* _Goal of the exercise_:
Rewrite the lines from the one holding "Identify the location of y-tick-label: 80." through the last line, inclusive. Change "location" to "position", keep everything else the same, and omit the pictures.

________________________________________

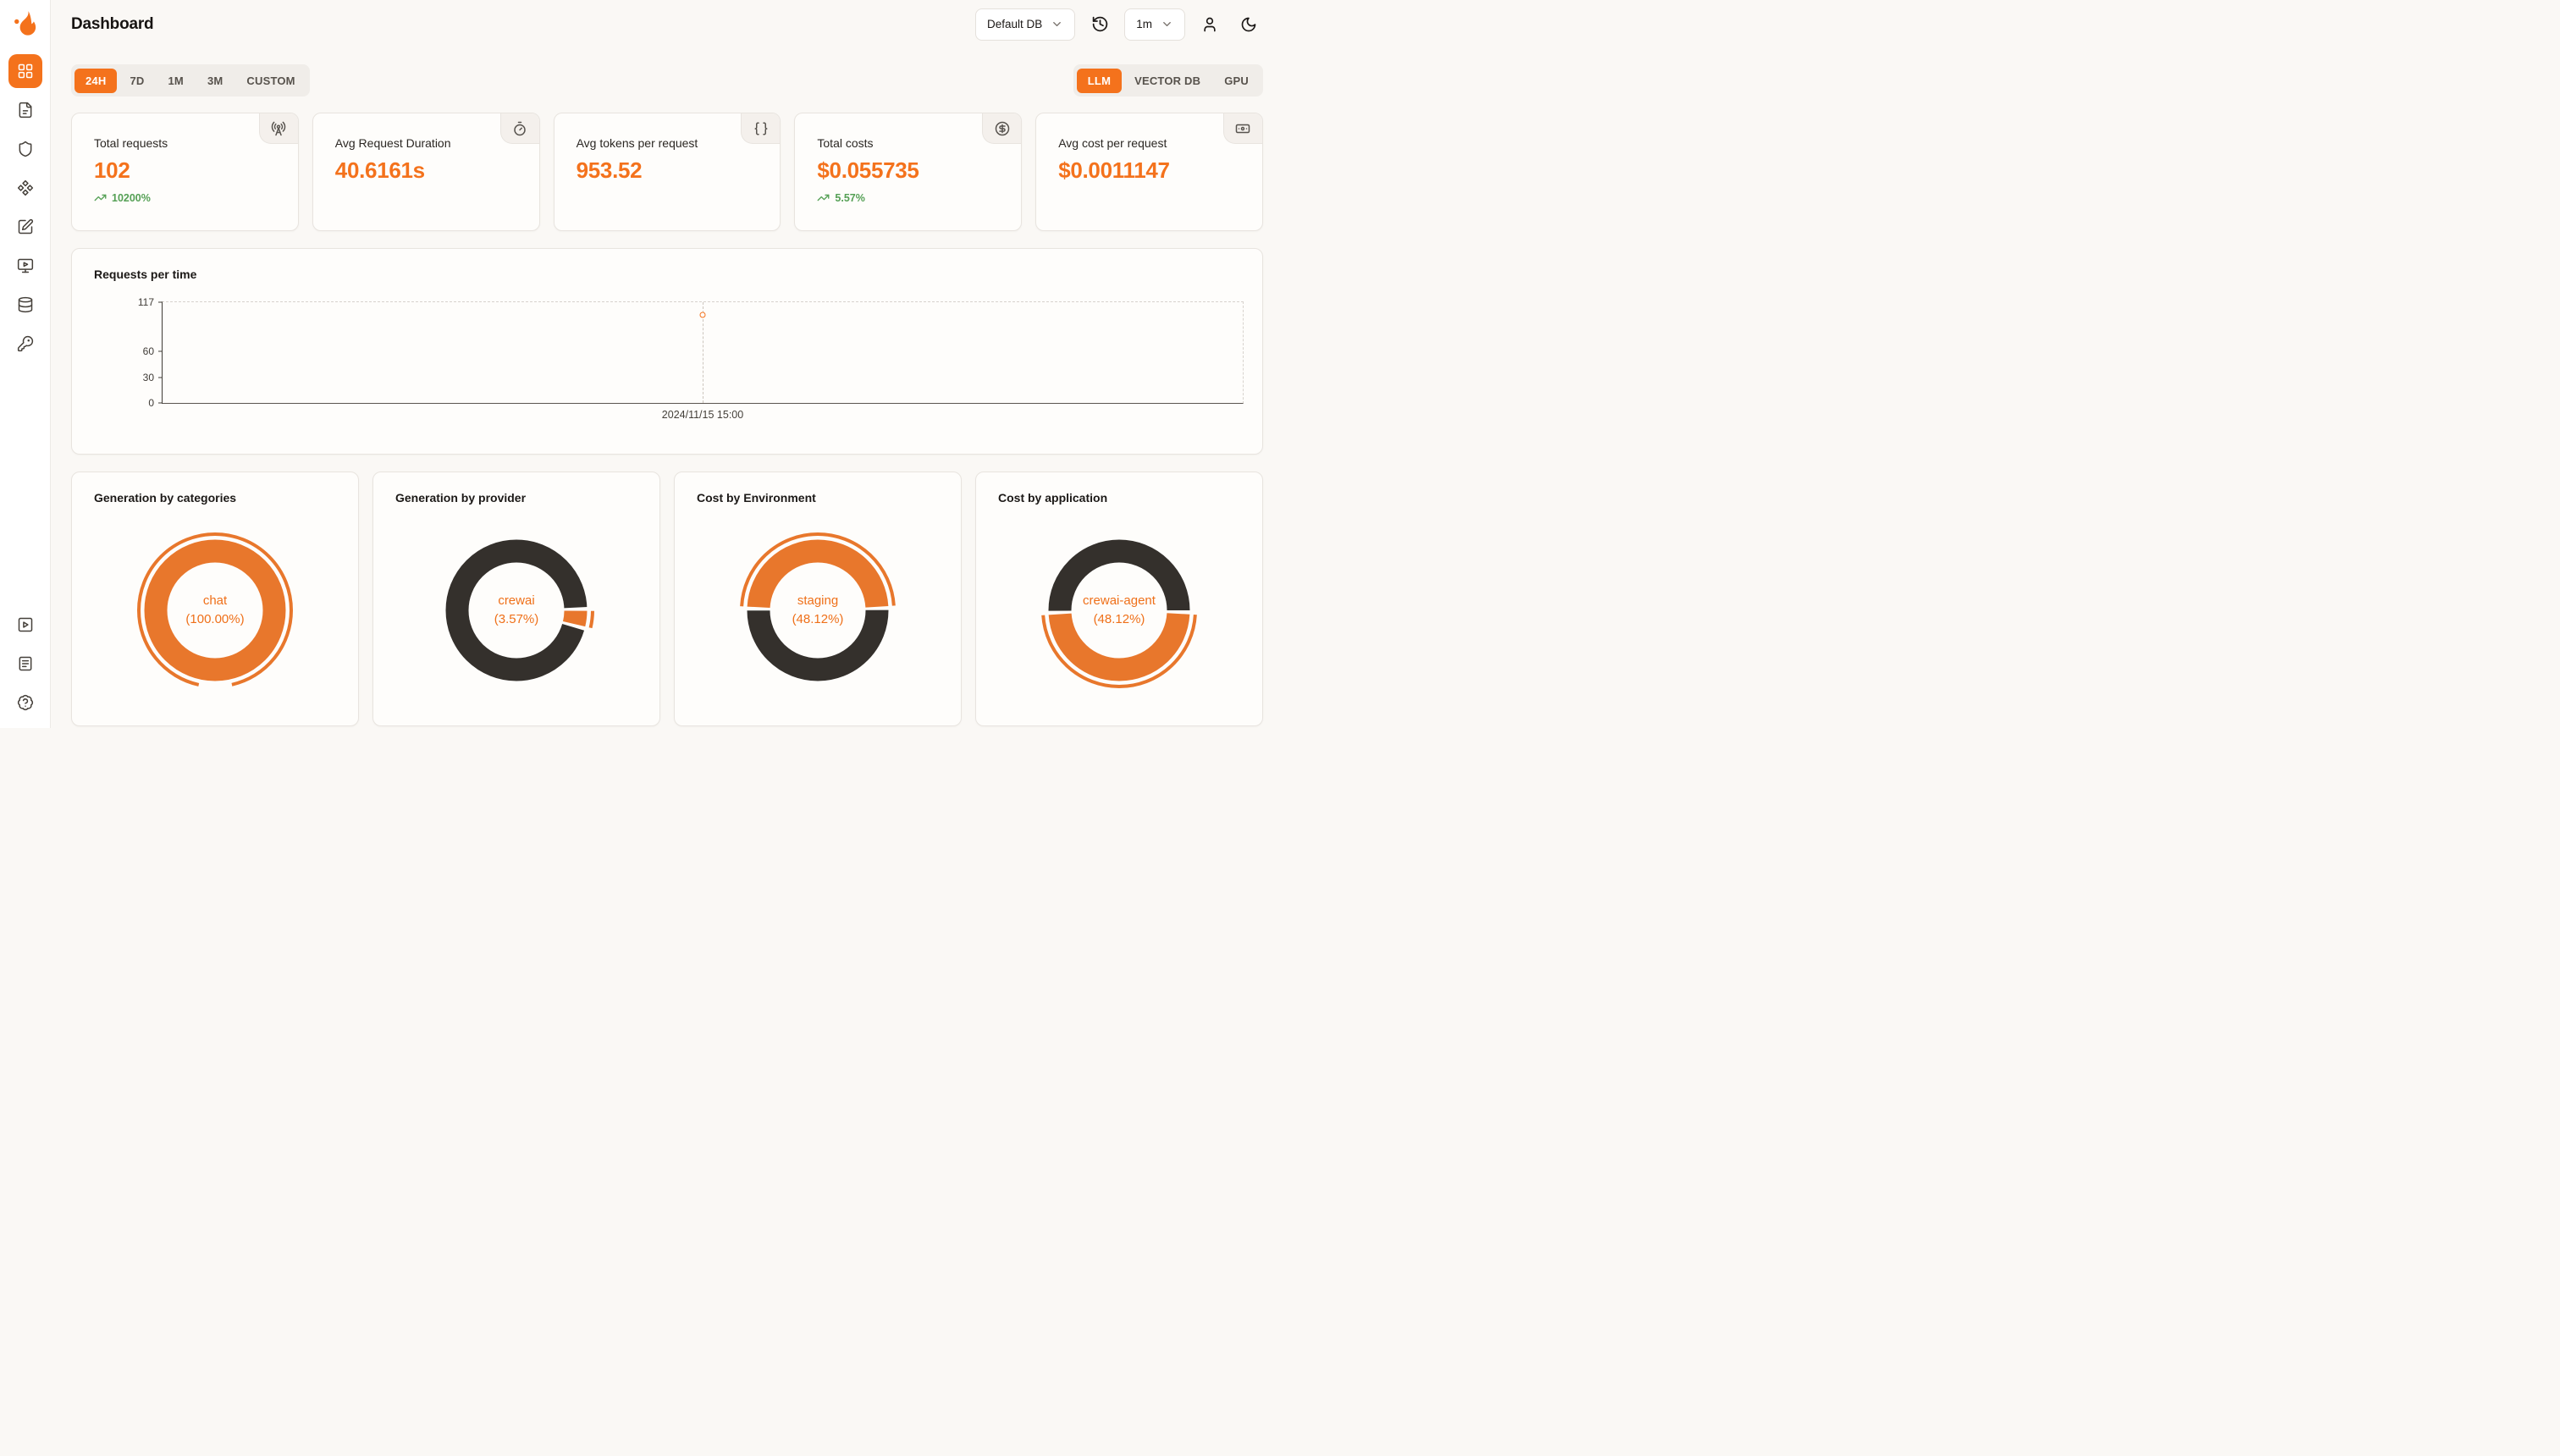  Describe the element at coordinates (165, 498) in the screenshot. I see `chart-title: Generation by categories` at that location.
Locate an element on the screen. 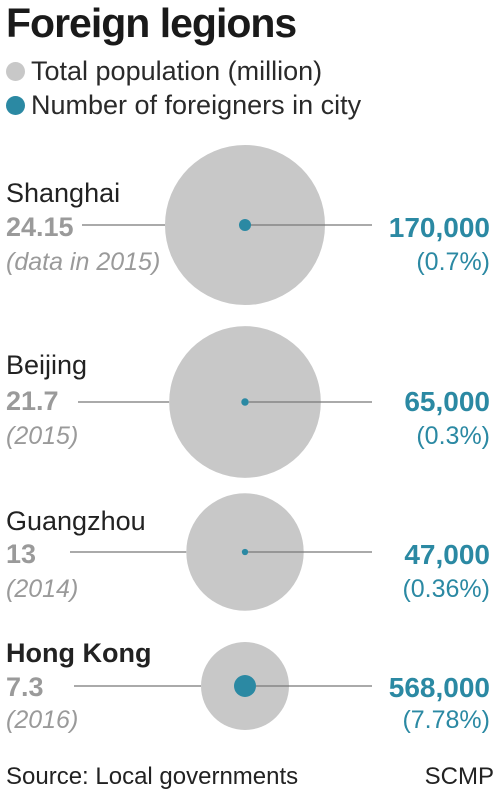 Image resolution: width=500 pixels, height=795 pixels. foreigners-dot-shanghai is located at coordinates (245, 225).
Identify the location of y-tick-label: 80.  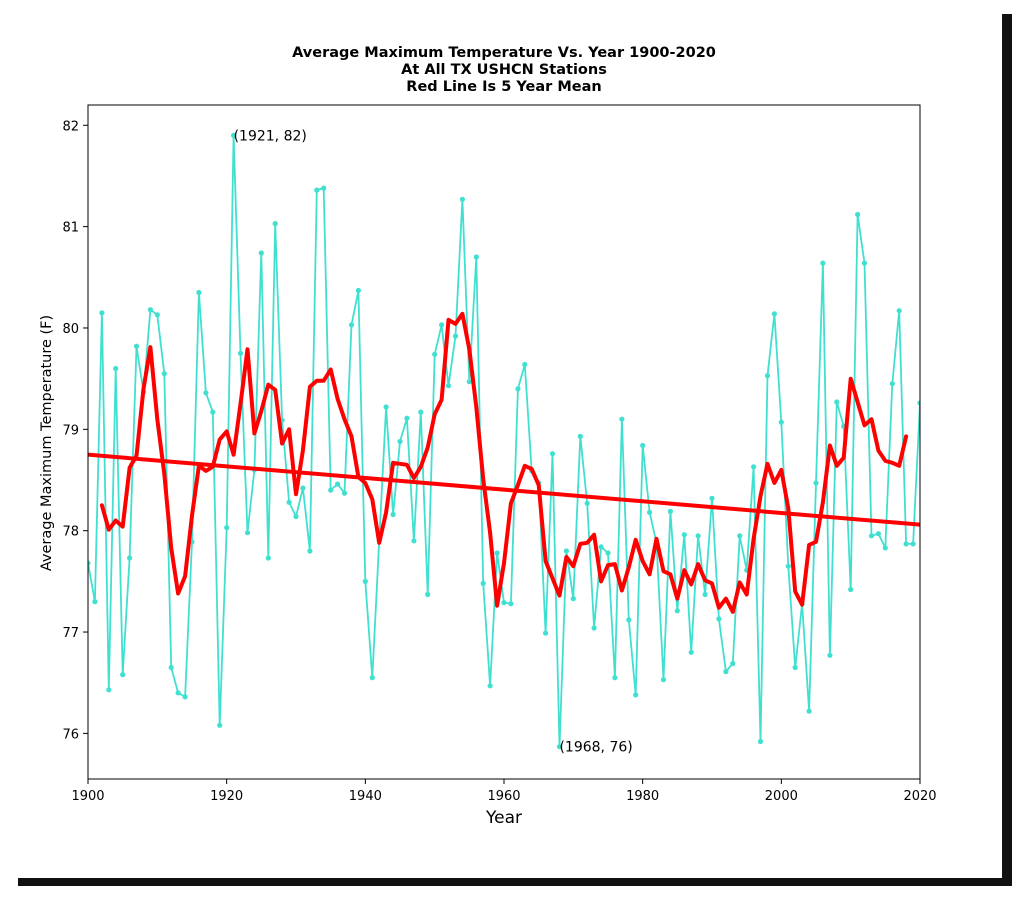
(70, 330).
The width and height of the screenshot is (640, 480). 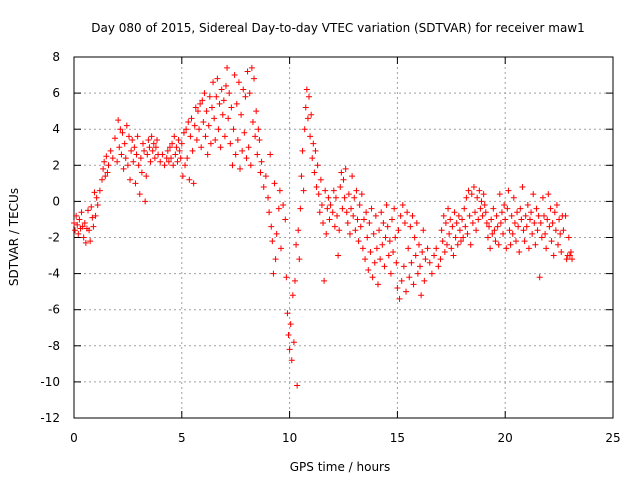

________________________________________

* _The answer_:
Identify the position of y-tick-label: 80.  
(70, 330).
The width and height of the screenshot is (640, 480). 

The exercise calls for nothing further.